INTRODUCTION TO BLOCK CHAIN
Block chain is an emerging technology. To explain it in simple terms, it is a ledger. It is a technology to create and maintain a cryptographically secure, shared, and distributed ledger (a database) for transactions. It allows people and businesses to make instantaneous transactions on a network without any intermediary. It provides more secure and safe transactions online.
A blockchain is basically a chain of blocks, with each block containing digital information. They can be envisioned as boxes of data tied up and dependent on each other, like wagons in a train as shown in Figure 1.
Figure 1: Chain of blocks
Blockchain is the digital and decentralized ledger that documents all transactions. Whenever a person buys digital coins on a decentralized exchange, sells coins, transfers coins, or buys a good or service with virtual coins, a ledger records that transaction in an encrypted manner to guard it from cybercriminals. The transactions are also recorded and processed without a third-party provider (a bank). The objective of blockchain is to let digital information to be recorded and distributed, but not edited. The most important advantage of blockchain’s distributed ledger is reduced operational costs.
In a traditional environment, trusted third partiesact as intermediaries for financial transactions. If you must send money to a foreign country, it will pass through an intermediary (usually a bank). It will usually not be immediate and might take up to 3 or 4 days. The intermediary will take a commission to do this either as an exchange rate adjustment or other charges.By eliminating the intermediary, blockchain permits companies to trace products and transactions all the way promptly and easily back to their roots.
The original block chain uses open-source technology that provides an alternative to the conventional bitcoin cryptocurrency intermediary. Bitcoin is a digital currency used to buy and sell items from companies that accept it as payment. The intermediary is replaced by a collective ecosystem verification with great deal of security and speed.

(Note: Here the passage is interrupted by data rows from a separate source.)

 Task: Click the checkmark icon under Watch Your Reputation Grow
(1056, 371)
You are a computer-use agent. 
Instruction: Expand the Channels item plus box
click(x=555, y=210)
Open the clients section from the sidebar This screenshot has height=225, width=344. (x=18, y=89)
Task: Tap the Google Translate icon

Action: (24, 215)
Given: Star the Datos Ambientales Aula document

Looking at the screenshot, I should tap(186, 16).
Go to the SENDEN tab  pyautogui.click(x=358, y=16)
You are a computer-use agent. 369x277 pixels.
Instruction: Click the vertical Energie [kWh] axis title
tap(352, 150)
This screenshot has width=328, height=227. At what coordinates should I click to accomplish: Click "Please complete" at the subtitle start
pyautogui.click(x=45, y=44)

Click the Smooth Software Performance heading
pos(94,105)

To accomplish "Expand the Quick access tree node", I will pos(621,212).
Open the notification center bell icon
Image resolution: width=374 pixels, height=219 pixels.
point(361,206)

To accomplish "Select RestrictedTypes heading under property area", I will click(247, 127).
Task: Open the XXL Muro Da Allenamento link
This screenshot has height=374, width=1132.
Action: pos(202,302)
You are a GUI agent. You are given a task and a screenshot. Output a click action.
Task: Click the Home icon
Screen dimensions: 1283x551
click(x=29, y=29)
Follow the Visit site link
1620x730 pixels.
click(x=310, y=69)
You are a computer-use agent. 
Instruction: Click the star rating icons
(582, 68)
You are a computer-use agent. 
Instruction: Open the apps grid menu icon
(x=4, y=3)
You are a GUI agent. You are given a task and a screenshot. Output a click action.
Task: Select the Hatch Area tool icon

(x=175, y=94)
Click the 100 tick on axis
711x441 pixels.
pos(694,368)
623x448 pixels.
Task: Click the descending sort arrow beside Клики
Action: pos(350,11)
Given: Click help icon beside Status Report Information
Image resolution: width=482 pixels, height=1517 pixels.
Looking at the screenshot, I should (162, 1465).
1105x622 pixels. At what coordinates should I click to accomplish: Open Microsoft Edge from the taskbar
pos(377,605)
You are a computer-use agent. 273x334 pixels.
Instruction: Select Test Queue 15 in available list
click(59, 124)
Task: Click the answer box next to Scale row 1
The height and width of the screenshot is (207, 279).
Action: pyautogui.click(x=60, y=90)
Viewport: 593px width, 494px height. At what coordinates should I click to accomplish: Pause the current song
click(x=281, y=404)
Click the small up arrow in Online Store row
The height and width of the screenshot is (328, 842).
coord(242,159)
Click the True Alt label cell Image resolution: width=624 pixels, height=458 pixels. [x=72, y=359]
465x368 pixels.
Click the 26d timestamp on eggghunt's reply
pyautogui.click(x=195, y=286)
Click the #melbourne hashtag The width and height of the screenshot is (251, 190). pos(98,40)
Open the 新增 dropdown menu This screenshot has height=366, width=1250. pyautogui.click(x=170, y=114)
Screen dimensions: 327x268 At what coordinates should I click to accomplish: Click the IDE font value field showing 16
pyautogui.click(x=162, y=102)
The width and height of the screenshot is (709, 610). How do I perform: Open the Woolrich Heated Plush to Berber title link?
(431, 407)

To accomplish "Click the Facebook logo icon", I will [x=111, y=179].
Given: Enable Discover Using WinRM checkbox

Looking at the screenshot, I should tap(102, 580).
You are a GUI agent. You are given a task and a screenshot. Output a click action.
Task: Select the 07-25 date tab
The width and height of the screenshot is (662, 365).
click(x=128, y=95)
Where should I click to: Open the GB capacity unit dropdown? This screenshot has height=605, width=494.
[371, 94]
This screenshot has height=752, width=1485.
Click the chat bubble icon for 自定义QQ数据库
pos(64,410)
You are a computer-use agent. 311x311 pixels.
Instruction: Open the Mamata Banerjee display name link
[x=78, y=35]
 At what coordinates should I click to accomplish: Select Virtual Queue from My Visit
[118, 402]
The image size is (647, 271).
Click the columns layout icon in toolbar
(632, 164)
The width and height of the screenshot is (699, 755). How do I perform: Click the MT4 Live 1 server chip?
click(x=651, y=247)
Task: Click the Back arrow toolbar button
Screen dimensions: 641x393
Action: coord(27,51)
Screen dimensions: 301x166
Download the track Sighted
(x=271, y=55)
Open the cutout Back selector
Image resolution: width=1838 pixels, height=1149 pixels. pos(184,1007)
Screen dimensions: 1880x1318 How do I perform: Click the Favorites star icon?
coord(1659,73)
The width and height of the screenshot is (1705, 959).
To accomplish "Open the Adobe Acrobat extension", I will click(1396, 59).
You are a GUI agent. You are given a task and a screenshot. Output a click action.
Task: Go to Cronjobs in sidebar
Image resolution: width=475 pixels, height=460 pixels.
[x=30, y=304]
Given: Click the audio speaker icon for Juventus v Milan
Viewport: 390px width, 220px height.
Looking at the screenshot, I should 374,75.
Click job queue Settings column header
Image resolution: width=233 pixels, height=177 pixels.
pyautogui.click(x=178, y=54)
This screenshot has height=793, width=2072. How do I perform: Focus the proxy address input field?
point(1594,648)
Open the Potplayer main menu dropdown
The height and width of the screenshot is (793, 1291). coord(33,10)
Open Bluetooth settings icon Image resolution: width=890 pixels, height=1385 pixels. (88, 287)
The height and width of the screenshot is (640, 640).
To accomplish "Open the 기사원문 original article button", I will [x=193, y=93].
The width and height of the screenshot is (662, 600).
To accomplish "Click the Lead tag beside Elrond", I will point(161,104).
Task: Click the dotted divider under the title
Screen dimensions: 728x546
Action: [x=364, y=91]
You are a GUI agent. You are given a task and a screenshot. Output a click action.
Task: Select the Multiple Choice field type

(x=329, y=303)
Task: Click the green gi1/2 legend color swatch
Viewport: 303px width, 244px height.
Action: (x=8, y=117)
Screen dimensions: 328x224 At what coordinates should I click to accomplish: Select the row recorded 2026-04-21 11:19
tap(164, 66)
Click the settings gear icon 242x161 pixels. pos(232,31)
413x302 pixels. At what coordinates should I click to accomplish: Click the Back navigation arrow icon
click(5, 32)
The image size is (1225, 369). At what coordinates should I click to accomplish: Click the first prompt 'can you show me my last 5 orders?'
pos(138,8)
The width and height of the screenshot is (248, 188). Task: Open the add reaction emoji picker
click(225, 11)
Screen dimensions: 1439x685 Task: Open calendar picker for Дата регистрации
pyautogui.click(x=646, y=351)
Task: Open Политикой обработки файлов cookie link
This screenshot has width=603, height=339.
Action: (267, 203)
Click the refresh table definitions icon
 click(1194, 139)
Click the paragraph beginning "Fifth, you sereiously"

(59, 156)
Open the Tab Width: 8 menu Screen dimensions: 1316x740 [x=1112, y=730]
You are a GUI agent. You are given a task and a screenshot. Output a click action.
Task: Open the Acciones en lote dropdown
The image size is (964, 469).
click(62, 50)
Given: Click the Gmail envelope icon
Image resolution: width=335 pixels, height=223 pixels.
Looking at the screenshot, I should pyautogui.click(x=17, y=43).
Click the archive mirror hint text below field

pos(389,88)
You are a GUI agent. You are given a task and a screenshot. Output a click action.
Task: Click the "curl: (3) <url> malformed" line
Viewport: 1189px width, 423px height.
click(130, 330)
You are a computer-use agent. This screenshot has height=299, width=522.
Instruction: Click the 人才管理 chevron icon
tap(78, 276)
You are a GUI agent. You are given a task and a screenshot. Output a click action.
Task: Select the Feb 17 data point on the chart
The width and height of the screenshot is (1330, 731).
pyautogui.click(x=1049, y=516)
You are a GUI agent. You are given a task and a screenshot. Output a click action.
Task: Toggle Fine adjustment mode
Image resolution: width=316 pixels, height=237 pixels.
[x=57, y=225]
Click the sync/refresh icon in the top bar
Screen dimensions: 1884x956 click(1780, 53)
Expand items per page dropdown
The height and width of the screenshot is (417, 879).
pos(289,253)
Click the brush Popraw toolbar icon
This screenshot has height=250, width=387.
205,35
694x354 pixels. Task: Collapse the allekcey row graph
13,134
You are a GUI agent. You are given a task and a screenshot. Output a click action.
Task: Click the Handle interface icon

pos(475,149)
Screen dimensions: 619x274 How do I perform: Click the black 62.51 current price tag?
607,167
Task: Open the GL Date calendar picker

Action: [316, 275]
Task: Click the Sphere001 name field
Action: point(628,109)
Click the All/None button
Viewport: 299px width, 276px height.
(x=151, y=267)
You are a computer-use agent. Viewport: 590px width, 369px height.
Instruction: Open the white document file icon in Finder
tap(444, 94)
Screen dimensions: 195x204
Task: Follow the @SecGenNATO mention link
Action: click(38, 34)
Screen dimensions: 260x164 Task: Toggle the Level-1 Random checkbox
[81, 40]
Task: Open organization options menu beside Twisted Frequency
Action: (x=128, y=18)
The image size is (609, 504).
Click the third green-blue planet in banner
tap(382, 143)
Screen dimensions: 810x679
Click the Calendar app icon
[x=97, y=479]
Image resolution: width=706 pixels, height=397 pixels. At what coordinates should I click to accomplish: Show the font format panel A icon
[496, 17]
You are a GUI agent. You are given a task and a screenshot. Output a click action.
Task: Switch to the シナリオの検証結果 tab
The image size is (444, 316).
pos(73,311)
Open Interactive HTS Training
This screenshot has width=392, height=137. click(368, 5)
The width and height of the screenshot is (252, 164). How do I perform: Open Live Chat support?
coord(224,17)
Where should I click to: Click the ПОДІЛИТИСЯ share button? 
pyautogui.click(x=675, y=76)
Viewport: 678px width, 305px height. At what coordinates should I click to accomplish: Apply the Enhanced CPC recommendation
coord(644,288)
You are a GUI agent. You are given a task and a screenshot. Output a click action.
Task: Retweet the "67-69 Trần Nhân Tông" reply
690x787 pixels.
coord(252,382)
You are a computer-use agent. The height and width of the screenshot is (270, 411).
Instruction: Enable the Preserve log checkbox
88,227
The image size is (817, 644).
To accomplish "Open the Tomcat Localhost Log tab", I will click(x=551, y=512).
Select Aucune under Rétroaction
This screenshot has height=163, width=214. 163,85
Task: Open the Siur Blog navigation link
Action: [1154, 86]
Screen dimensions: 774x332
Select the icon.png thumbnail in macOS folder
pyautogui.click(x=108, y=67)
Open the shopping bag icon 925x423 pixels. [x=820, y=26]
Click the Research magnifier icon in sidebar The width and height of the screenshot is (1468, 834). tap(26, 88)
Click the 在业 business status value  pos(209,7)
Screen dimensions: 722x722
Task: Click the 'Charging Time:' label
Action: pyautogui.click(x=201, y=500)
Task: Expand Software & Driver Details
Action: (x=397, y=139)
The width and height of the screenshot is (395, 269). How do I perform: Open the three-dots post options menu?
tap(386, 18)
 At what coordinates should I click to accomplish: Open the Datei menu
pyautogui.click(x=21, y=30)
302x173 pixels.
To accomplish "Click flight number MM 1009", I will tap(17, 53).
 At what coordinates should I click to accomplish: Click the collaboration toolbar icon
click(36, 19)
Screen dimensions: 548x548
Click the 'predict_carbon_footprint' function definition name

Multiple versions of the person making transactions are available as “nodes” on network functioning simultaneously as transactions executors and miners. Transactions are collected in blocks before getting connected to the block chain. Miners are compensated with bitcoin based on the amount of time they take to check the validity of the transaction and to find the correct mathematical key to link to the block of transactions into the correct place in the open ledger. Miners would get based on the number of transactions carried out by them. The “reward” miners get will lessen every 4 years until Bitcoin production stops. Transactions carried out on a block chain are secure. Cryptographical encryption algorithms ensure that no record of a transaction on blockchain can be altered.